(SELECTED PASSAGE):
»»

The filter unit may include a filter; and a filter body detachably disposed in an upper portion of the body unit so that the filter is spaced apart by a predetermined distance from an upper portion of the cyclone unit. The filter body may include a support rib to support the filter so that air passes downward through the filter. The filter body may further include a protruding portion through which the guide pipe to discharge air from the cyclone unit penetrates, and a grip portion extending upward from the protruding portion to separate the filter body from the body unit.

The filter body may further include a sealing member enclosing an outer circumference of an upper portion of the filter body, to maintain an airtight state between the filter body and the cover unit.

The cylindrical housing may include a dust-collecting chamber disposed below the cyclone unit to collect dust.

These and/or other aspects and advantages of the disclosure will become apparent and more readily appreciated from the following description of the embodiments, and accompanying drawings in which:

FIG. 1 is a perspective view of a cyclone dust-collecting apparatus separated from a cleaner main body according to an exemplary embodiment of the present disclosure;

FIG. 2 is a rear perspective view of the cyclone dust-collecting apparatus of FIG. 1;

FIG. 3 is an exploded perspective view of the cyclone dust-collecting apparatus of FIG. 1;

FIG. 4 is a top view of the cyclone dust-collecting apparatus of FIG. 1; and

FIG. 5 is a sectional view of the cyclone dust-collecting apparatus of FIG. 1, taken along line V-V in FIG. 4.

Throughout the drawings, like reference numerals will be understood to refer to like parts, components and structures.

Hereinafter, a cyclone dust-collecting apparatus according to an exemplary embodiment of the present disclosure will now be described in greater detail with reference to the accompanying drawing figures.

Referring to FIGS. 1 and 2, the cyclone dust-collecting apparatus 100 is detachably mounted on a mounting unit 11 of a cleaner main body 10. The cleaner main body 10 includes a main discharge port 12a to discharge dust-laden air drawn through a suction port body 13 into the cyclone dust-collecting apparatus 100, and a main inlet 12b to guide air discharged from the cyclone dust-collecting apparatus 100 towards a motor chamber 15.

The cyclone dust-collecting apparatus 100 includes a body unit 110, a cyclone unit 130 (shown in FIG. 5), a filter unit 150, and a cover unit 170.

The body unit 110 is configured in a substantially cylindrical shape, and includes the cyclone unit 130 disposed thereinside. The body unit 110 also includes a dust-collecting chamber 111 (FIG. 5) disposed below the cyclone unit 130 to collect dust discharged from the cyclone unit 130.

Additionally, the body unit 110 includes an inlet 112a, which protrudes from a rear portion thereof and fluidly communicates with one side of the cyclone unit 130, and a discharge port 112b to discharge air from the cyclone dust-collecting apparatus 100 through the cover unit 170. If the cyclone dust-collecting apparatus 100 is mounted on the mounting unit 11 of the cleaner main body 10, the inlet 112a and discharge port 112b of the body unit 110 fluidly communicate with the main discharge port 12a and main inlet 12b of the cleaner main body 10, respectively.

««

(STORED DATA):

»»

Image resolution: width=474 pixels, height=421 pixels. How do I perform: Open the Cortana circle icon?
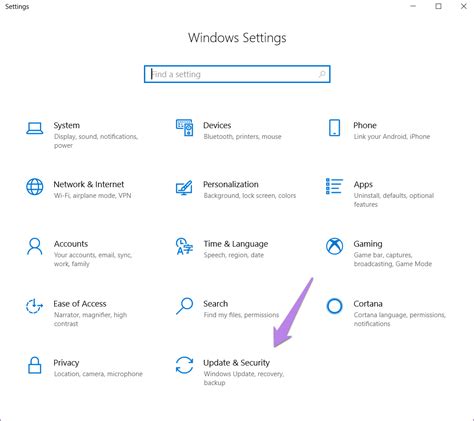[334, 306]
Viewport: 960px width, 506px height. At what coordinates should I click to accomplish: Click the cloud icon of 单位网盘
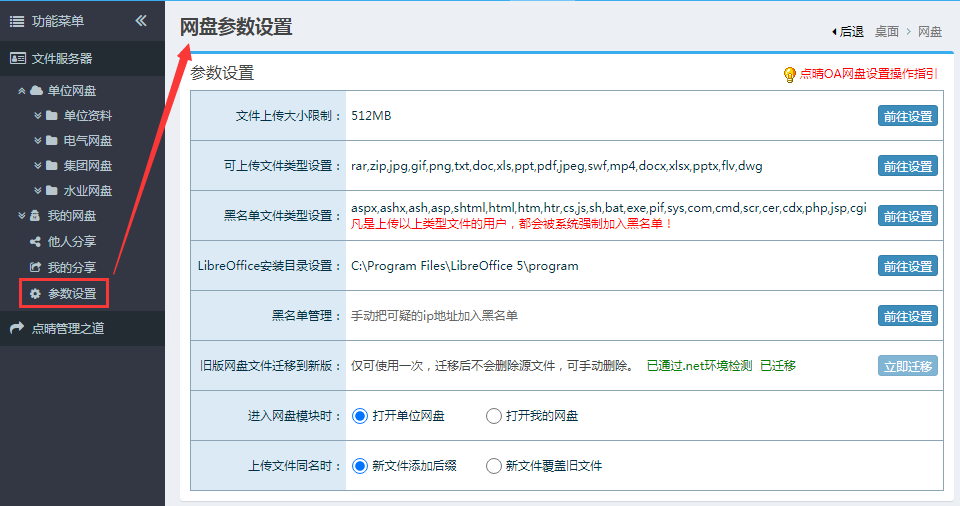point(36,91)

««

(WRITTEN EXERCISE 1):
Reproduce the cyclone dust-collector text word for word, from "These and/or other" to "V-V in FIG. 4.".
(WRITTEN EXERCISE 2):
Based on the cyclone dust-collector text, decide whether each statement below agrees with it. Answer yes or no, and quote the words that decide it.
(a) The sealing member encloses an outer circumference of a lower portion of the filter body.
(b) The dust-collecting chamber 111 is disposed below the cyclone unit 130.
(c) FIG. 4 is a sectional view of the cyclone dust-collecting apparatus.

(WRITTEN RESPONSE 1):
These and/or other aspects and advantages of the disclosure will become apparent and more readily appreciated from the following description of the embodiments, and accompanying drawings in which:

FIG. 1 is a perspective view of a cyclone dust-collecting apparatus separated from a cleaner main body according to an exemplary embodiment of the present disclosure;

FIG. 2 is a rear perspective view of the cyclone dust-collecting apparatus of FIG. 1;

FIG. 3 is an exploded perspective view of the cyclone dust-collecting apparatus of FIG. 1;

FIG. 4 is a top view of the cyclone dust-collecting apparatus of FIG. 1; and

FIG. 5 is a sectional view of the cyclone dust-collecting apparatus of FIG. 1, taken along line V-V in FIG. 4.

(WRITTEN RESPONSE 2):
(a) No: "enclosing an outer circumference of an upper portion of the filter body"
(b) Yes: "a dust-collecting chamber 111 (FIG. 5) disposed below the cyclone unit 130"
(c) No: "FIG. 4 is a top view of the cyclone dust-collecting apparatus of FIG. 1"